Task instructions
Your job with the data below: print everything from the line that holds "Instruction: Click the Google" down to the line that holds "Task: Open the Sed", ends included, exactly, and nothing else.

Records shown
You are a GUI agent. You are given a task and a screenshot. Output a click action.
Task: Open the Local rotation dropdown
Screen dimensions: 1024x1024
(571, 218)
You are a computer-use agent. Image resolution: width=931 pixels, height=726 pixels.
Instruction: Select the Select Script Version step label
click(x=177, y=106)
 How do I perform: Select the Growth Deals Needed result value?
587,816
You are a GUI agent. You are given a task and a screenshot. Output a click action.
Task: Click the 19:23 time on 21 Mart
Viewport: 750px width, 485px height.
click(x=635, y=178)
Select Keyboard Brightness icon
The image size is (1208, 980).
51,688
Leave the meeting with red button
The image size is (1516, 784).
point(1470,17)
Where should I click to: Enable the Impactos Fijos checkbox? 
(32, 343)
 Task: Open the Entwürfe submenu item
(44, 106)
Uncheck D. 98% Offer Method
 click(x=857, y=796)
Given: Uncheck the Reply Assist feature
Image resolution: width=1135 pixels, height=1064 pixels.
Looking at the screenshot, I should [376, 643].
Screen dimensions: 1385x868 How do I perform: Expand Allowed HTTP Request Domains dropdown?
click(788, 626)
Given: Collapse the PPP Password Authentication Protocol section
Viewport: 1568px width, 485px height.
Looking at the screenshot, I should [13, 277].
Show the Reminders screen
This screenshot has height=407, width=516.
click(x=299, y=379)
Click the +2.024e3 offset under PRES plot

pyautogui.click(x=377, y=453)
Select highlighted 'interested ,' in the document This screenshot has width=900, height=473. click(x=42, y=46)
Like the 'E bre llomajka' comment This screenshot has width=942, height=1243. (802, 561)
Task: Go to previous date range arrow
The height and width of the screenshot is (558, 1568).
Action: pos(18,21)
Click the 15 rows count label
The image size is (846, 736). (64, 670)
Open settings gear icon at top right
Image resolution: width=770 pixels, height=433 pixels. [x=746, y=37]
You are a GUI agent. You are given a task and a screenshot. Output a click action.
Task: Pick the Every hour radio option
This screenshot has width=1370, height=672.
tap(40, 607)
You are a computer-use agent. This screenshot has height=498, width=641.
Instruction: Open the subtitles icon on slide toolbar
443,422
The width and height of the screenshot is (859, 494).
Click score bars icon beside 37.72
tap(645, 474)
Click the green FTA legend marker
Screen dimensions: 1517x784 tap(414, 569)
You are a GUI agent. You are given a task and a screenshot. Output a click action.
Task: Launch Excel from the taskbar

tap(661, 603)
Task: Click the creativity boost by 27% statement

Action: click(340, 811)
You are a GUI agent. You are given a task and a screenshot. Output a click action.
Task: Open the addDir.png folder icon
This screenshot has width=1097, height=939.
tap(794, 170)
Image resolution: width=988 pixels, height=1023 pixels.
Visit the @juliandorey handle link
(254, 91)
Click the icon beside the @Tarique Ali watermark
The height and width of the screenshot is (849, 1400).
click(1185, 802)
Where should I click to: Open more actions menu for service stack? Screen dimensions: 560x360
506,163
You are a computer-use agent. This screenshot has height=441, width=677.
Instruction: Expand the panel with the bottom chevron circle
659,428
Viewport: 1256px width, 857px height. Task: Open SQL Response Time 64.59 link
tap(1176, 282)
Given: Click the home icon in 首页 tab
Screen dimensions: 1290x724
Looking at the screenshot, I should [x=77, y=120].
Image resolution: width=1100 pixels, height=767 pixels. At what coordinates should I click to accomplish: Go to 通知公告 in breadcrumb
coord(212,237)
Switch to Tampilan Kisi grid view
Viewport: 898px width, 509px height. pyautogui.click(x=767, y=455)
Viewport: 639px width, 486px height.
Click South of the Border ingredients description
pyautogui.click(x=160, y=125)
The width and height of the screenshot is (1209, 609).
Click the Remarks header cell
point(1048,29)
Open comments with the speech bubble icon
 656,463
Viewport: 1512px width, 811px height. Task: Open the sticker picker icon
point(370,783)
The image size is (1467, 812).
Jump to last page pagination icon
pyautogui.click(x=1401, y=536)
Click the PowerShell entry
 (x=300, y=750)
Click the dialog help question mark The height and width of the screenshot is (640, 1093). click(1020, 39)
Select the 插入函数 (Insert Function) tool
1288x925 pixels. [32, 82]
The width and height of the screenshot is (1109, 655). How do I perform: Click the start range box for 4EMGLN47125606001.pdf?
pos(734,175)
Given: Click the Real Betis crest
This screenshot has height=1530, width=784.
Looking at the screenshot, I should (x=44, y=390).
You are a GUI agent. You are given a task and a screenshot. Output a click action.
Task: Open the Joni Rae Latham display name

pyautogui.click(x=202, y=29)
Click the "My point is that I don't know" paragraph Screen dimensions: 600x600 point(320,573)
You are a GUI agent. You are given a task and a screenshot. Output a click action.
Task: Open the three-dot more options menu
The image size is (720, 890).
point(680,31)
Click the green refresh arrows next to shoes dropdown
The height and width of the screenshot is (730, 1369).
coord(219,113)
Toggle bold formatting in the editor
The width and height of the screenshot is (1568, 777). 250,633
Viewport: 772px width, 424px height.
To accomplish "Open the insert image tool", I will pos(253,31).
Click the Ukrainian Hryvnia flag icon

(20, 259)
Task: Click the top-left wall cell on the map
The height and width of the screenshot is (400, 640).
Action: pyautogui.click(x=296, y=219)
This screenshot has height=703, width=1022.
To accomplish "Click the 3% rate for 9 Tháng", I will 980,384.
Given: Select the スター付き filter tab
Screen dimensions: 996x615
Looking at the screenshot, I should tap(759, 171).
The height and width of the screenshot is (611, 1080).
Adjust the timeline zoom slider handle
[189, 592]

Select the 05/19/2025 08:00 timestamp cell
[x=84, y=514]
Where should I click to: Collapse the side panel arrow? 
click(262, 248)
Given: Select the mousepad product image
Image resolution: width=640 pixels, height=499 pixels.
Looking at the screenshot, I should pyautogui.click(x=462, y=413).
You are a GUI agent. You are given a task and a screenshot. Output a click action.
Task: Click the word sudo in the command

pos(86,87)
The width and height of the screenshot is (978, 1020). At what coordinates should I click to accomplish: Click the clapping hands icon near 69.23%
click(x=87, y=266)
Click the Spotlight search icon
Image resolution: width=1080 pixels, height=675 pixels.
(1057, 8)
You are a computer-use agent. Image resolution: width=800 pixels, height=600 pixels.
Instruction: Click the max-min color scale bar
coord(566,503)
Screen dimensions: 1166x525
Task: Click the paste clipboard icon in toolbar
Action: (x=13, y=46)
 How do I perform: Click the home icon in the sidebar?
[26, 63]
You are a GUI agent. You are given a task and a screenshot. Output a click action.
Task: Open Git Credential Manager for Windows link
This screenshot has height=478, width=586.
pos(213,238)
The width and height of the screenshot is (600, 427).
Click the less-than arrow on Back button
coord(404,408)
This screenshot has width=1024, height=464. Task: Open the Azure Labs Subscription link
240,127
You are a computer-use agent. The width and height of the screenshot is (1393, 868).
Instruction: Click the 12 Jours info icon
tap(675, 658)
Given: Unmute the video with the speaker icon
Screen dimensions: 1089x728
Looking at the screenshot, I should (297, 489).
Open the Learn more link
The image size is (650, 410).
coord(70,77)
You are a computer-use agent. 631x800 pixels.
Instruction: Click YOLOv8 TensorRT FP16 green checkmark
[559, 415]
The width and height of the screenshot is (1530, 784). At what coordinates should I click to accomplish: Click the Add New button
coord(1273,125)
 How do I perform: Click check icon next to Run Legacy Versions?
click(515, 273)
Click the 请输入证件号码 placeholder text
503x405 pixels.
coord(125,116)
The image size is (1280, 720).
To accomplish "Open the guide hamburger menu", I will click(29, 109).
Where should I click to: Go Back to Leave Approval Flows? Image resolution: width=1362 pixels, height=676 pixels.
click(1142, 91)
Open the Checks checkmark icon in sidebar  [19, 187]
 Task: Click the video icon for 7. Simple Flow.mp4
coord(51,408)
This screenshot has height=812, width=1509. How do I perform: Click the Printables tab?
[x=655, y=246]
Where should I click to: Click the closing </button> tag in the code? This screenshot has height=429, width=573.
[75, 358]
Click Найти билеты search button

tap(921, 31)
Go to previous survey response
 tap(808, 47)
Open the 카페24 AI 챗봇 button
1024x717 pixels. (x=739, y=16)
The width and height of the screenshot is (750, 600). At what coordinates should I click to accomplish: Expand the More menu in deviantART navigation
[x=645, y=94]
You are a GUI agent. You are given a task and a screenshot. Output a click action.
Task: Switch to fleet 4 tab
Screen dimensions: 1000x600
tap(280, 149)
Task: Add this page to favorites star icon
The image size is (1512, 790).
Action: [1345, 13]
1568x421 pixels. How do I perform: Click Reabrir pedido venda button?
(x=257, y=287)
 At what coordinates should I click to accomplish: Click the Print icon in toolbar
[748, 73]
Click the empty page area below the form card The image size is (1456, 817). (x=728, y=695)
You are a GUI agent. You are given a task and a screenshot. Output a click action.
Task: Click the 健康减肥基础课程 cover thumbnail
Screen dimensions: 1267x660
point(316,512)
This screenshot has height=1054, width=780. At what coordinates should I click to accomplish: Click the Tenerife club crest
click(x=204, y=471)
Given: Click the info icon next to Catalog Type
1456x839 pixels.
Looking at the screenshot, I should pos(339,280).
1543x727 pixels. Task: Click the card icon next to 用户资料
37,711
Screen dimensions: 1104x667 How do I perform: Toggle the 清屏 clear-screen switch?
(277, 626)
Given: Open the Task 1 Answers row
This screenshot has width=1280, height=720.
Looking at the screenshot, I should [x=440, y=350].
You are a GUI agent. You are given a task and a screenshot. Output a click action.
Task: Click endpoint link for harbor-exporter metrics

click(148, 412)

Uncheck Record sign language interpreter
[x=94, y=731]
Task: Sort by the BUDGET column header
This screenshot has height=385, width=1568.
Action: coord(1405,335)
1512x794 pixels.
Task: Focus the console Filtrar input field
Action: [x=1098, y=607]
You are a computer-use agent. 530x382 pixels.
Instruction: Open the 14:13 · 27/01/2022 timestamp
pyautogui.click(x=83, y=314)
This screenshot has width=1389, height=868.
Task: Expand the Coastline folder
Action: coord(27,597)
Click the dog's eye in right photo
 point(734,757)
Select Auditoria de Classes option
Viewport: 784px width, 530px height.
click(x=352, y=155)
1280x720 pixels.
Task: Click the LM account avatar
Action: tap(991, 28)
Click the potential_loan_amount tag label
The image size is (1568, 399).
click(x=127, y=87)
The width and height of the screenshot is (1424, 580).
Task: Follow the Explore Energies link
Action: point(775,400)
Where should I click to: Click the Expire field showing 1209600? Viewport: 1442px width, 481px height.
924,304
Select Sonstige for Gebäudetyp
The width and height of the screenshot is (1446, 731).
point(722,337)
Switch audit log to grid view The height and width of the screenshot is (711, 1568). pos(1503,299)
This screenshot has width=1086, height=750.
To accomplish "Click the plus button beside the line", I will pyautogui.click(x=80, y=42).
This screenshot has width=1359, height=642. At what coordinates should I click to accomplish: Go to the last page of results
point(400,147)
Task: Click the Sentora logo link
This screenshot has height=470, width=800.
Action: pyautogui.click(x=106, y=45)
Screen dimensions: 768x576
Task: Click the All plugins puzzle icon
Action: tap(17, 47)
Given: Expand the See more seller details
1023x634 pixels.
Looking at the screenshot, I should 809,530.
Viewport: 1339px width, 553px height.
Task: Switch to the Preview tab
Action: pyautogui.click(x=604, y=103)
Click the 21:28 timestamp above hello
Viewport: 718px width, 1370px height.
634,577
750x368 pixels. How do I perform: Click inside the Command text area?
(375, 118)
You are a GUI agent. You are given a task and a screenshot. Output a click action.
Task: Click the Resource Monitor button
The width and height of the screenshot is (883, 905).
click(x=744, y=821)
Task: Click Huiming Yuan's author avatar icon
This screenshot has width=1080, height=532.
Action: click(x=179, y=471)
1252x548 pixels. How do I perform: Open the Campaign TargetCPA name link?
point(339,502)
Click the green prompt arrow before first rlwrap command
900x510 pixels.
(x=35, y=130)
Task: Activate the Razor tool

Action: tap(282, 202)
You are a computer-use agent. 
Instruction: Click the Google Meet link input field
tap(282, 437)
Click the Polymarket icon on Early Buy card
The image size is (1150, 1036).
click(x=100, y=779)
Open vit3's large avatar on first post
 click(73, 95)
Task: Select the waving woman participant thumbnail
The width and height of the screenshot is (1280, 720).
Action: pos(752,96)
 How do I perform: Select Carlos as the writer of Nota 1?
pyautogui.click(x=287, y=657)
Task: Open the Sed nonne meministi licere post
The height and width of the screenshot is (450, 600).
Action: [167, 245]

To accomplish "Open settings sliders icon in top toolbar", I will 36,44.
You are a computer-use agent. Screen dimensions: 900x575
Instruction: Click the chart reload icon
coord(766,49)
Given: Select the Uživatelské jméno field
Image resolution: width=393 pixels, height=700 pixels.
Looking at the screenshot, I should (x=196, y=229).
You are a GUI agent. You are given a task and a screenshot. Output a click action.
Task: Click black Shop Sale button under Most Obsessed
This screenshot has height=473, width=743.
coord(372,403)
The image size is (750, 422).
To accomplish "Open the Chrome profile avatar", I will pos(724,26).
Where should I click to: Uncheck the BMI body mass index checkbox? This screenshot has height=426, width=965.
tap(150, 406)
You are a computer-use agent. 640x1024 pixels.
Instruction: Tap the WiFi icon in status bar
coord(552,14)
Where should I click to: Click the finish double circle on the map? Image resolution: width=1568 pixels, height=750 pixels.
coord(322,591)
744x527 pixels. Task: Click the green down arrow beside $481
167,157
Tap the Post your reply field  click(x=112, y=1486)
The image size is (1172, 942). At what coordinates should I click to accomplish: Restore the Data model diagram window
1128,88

Exercise response
Instruction: Click the Google Meet link input field
tap(282, 437)
Click the Polymarket icon on Early Buy card
The image size is (1150, 1036).
click(x=100, y=779)
Open vit3's large avatar on first post
 click(73, 95)
Task: Select the waving woman participant thumbnail
The width and height of the screenshot is (1280, 720).
Action: pos(752,96)
 How do I perform: Select Carlos as the writer of Nota 1?
pyautogui.click(x=287, y=657)
Task: Open the Sed nonne meministi licere post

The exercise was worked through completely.